Altogether, these results demonstrate that anticipatory inputs speed up sensory coding by reducing the effective energy barriers from non-coding to coding metastable states.

Discussion

Expectations modulate perception and sensory processing. Typically, expected stimuli are recognized more accurately and rapidly than unexpected ones13. In the gustatory cortex, expectation of tastants has been related to changes in firing activity evoked by anticipatory cues6. What causes these firing rate changes? Here, we propose that the effects of expectation follow from the modulation of the intrinsically generated cortical dynamics, ubiquitously observed in cortical circuits14,1618,22,3537.

The proposed mechanism entails a recurrent spiking network where excitatory neurons are arranged in clusters14,15. In such a model, network activity unfolds through state sequences, whose dynamics speed up in the presence of anticipatory cue. This anticipates the onset of ‘coding states’ (containing the most information about the delivered stimulus), and explains the faster decoding latency observed by Samuelsen et al6 (see Fig. 1c).

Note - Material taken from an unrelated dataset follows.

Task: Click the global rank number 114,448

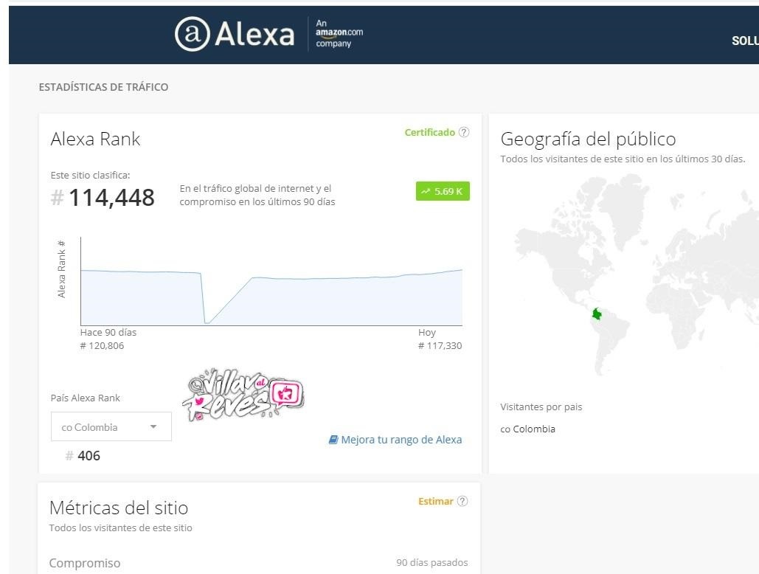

Notably, this anticipatory mechanism is unrelated to changes in network excitability, which would lead to unidirectional changes in firing rates. It relies instead on an increase in the spatial (i.e., across neurons) variance of the network’s activity caused by the anticipatory cue. This increase in the input’s variance is observed experimentally after training9, and is therefore the consequence of having learned the anticipatory meaning of the cue. The consequent acceleration of state sequences predicted by the model was also confirmed in the data from ensembles of simultaneously recorded neurons in awake-behaving rats.

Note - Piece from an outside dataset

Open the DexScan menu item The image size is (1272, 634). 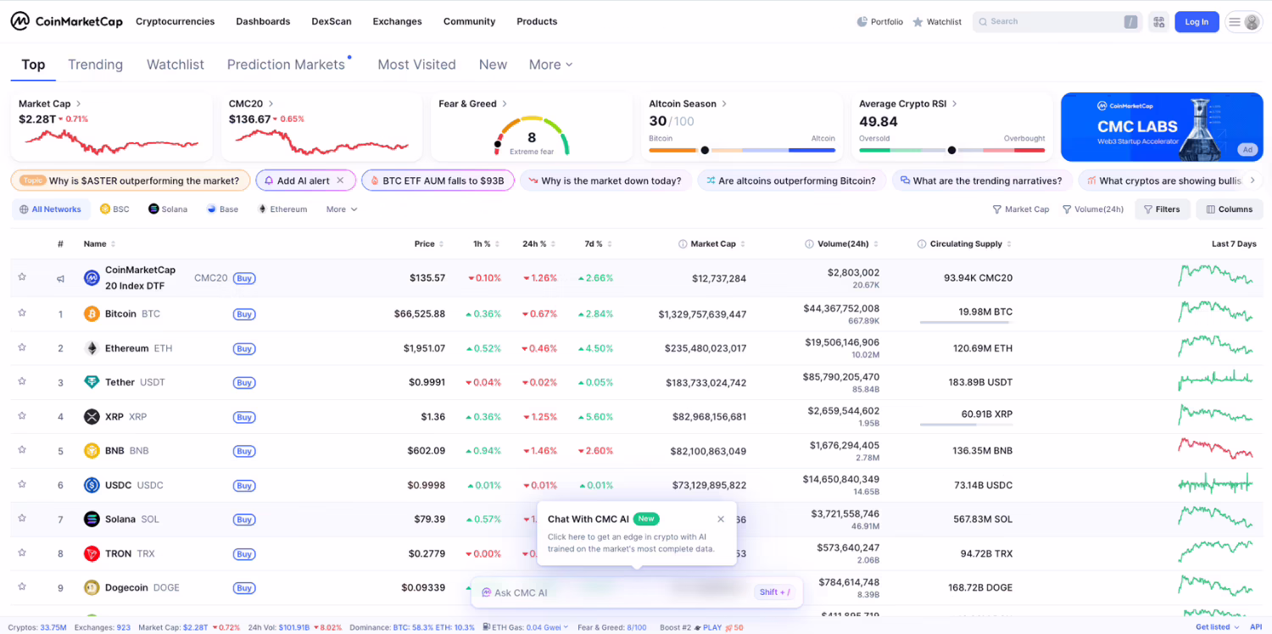[331, 21]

These results provide a new functional interpretation of ongoing cortical activity and a precise explanatory link between the intrinsic dynamics of neural activity in a sensory circuit, and a specific cognitive process, that of general expectation.6,38

Clustered connectivity and metastable states

A key feature of our model is the clustered architecture of the excitatory population. Theoretical work had previously shown that a clustered architecture can produce stable activity patterns10. Noise (either externally11,39 or internally generated13,14) may destabilize those patterns and ignite a progression through metastable states. These states are reminiscent of those observed in cortex during both task engagement12,16,40,41 and inter-trial periods14,36, including those found in rodent gustatory cortex during taste processing and decision making14,39,42. Clustered spiking networks also account for various physiological observations such as stimulus-induced reduction of trial-to-trial variability11,13,14,43, neural dimensionality15, and firing rate multistability14.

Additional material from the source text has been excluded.